Reputation: 674
How do I return the column name with the highest count of value "GPE"? In this case I want my output to just be "text" because that column has two rows of 'GPE' while column text2 has 1 and column text3 has 0.
Code:
import spacy
import pandas as pd
import en_core_web_sm
nlp = en_core_web_sm.load()
text = [["Canada", 'University of California has great research', "non-location"],["China", 'MIT is at Boston', "non-location"]]
df = pd.DataFrame(text, columns = ['text', 'text2', 'text3'])

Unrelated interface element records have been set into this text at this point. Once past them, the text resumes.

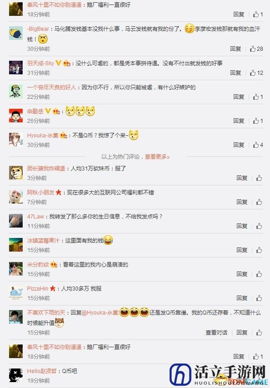This screenshot has height=388, width=270.
Task: Like 米分豹纹's comment via thumbs-up
Action: click(259, 274)
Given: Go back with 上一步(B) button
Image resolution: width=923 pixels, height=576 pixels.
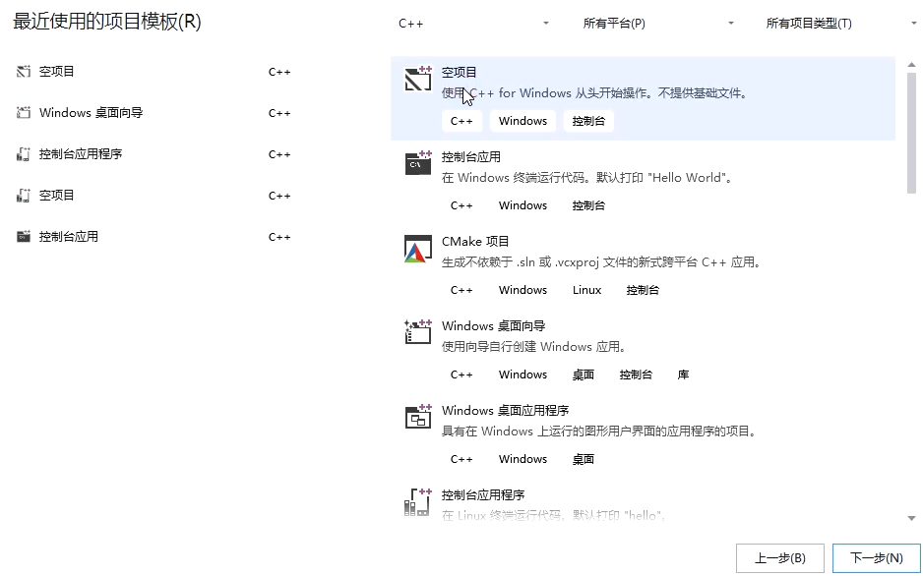Looking at the screenshot, I should coord(779,558).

col_list = df.columns # obtains the columns of the dataframe
for col in col_list:
df["".join(col)] = df[col].apply(lambda x: [[w.label_] for w in list(nlp(x).ents)]) # combine the ent_<<col_name>> as the new columns which contain the named entities.
df
Desired output:
text
Upvotes: 0
Views: 81
Reputation: 436
You can use values_count()
.
Your code should look like:
import spacy
import pandas as pd
import en_core_web_sm
nlp = en_core_web_sm.load()
text = [["Canada", 'University of California has great research', "non-location"],["China", 'MIT is at Boston', "non-location"]]
df = pd.DataFrame(text, columns = ['text', 'text2', 'text3'])
col_list = df.columns # obtains the columns of the dataframe
maxGPE = 0
index = ''
for col in col_list:
newGPE = df[col].apply(lambda x: x in nlp(x).ents).sum()
if newGPE > maxGPE:
index = col
maxGPE = newGPE
print(index)
Upvotes: 2